Ghosts of Place Blanche : 1965-75

Project Description:

Target Date: 2021/22

 

Since the middle of the 20th century the technology that allowed cisgender males to consider the possibility of changing their gender and sexual identities has been available, enticing and expensive. Ghosts of Place Blanche will be one of the projects of This Dancerie that engages this aspect of queer culture over the last hundred years.  Ghosts of Place Blanche will draw upon inspiration from the body of work produced by Swedish photographer Christer Stromholm during the 1960’s near Place Blanche, the neighborhood of Paris that is home to the Moulin Rouge and an ongoing center of adult entertainment.

Shot throughout the 1960’s, many of Stromholm’s subjects were transgender sexworkers who were motivated by their desire to achieve gender reassignment and had transitioned into female identities.
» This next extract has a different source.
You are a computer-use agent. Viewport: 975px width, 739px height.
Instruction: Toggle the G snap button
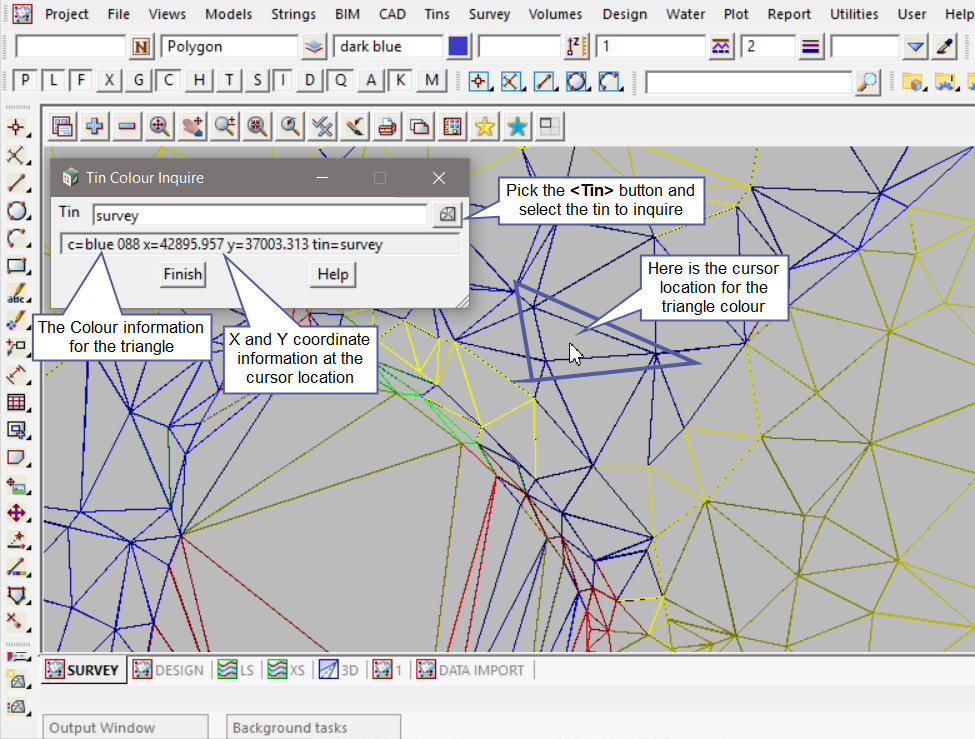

The social challenges and economic realities these women faced at that time are elaborated in interviews that were associated with the 1983 publication of Stromholm’s Les Amies de Place Blanche. In his introduction Stromholm wrote:

This is a book about insecurity.  A portrayal of those living a different life in the big city of Paris, of people who endured the roughness of the streets.

This is a book about humiliation, about the smell of whores and the nightlife in cafes    

This is a book about humiliation, about the smell of whores and the nightlife in cafes  

This is a book about the quest for self-identity, about the right to live, about the right to own and control one’s own body.

This also a book about friendship, an account of the life we lived in the Place Blanche and Place Pigalle neighborhood.          

Its market, its boulevard and the small hotels we resided in.

These are images from another time. A time when de Gaulle was president and           France was at war against Algeria.

These are images of people whose lives I shared and whom I think I understood.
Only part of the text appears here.